Again in Philippians 2, we read, “Therefore, if you have any encouragement from being united with Christ, if any comfort from His love, if any common sharing in the Spirit, if any tenderness and compassion, then make my joy complete by being like-minded, having the same love, being one in spirit and of one mind. Do nothing out of selfish ambition or vain conceit. Rather, in humility value others above yourselves” (1-3).

From 1 Thessalonians 2:14, we know we are to imitate Christ’s humility: “For you, brothers and sisters, became imitators of God’s churches in Judea, which are in Christ Jesus.” If we are to be imitators of Christ we must be purposeful to be more like Him in order to live a life of selflessness with intention. We should serve selflessly out of shear gratitude for who He is and what He has done for us. We should give to others unconditionally with no reciprocity, because God loves them, too, and that is how God gives to us. We are called to be imitators of Christ and live in a way that reflects Him.

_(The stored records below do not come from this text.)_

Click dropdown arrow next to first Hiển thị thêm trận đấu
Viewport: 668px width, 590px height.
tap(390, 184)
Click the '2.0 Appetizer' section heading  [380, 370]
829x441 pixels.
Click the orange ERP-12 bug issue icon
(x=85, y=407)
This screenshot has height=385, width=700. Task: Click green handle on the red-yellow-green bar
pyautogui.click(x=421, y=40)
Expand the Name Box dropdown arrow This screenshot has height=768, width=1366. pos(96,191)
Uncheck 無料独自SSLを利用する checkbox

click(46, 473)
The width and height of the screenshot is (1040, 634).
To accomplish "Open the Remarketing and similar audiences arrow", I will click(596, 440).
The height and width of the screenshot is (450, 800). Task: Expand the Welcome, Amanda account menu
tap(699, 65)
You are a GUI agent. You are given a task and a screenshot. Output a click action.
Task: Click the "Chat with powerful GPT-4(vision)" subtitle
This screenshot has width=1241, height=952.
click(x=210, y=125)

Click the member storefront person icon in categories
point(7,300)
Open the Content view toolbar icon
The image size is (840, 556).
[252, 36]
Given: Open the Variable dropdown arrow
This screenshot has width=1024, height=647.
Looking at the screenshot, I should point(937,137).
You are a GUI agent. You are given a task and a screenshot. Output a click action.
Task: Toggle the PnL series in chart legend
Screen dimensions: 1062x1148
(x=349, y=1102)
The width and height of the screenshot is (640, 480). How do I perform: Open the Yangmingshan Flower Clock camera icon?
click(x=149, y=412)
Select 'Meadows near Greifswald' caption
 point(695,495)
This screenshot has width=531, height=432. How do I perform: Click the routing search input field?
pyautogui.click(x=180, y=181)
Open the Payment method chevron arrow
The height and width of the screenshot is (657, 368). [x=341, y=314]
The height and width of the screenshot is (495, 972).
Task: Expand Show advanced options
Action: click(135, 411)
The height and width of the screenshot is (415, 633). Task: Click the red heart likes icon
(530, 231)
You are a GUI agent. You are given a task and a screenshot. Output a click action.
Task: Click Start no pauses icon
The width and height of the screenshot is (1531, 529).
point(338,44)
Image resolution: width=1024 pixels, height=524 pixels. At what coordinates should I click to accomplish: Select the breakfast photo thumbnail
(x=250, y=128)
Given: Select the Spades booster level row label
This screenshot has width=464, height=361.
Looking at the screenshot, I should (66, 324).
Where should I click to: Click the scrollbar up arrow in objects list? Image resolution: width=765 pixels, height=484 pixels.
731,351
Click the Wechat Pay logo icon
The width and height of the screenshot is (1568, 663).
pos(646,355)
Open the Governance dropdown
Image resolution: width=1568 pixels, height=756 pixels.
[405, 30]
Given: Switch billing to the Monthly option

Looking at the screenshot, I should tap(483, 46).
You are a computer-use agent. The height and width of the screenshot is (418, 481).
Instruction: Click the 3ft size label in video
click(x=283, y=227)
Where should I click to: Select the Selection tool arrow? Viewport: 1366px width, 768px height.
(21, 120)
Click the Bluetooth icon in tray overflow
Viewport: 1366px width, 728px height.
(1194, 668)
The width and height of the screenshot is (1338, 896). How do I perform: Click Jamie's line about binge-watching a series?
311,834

Are we willingly devoted to serve others?

In the name of Jesus, may the Lord help us to develop an ability to serve others and make us ever mindful of the needs of those around us. May the residue of His Holy Spirit, living in us, permeate our lives as we grow to selflessly love like Jesus.  Amen.




-Guest writer Jane McCann and her husband John are Love Defined small group leaders. They have been married for 32 years and have 3 adult children. Jane has been a school teacher for 33 years and enjoys spending time with her 2 grandchildren in her spare time.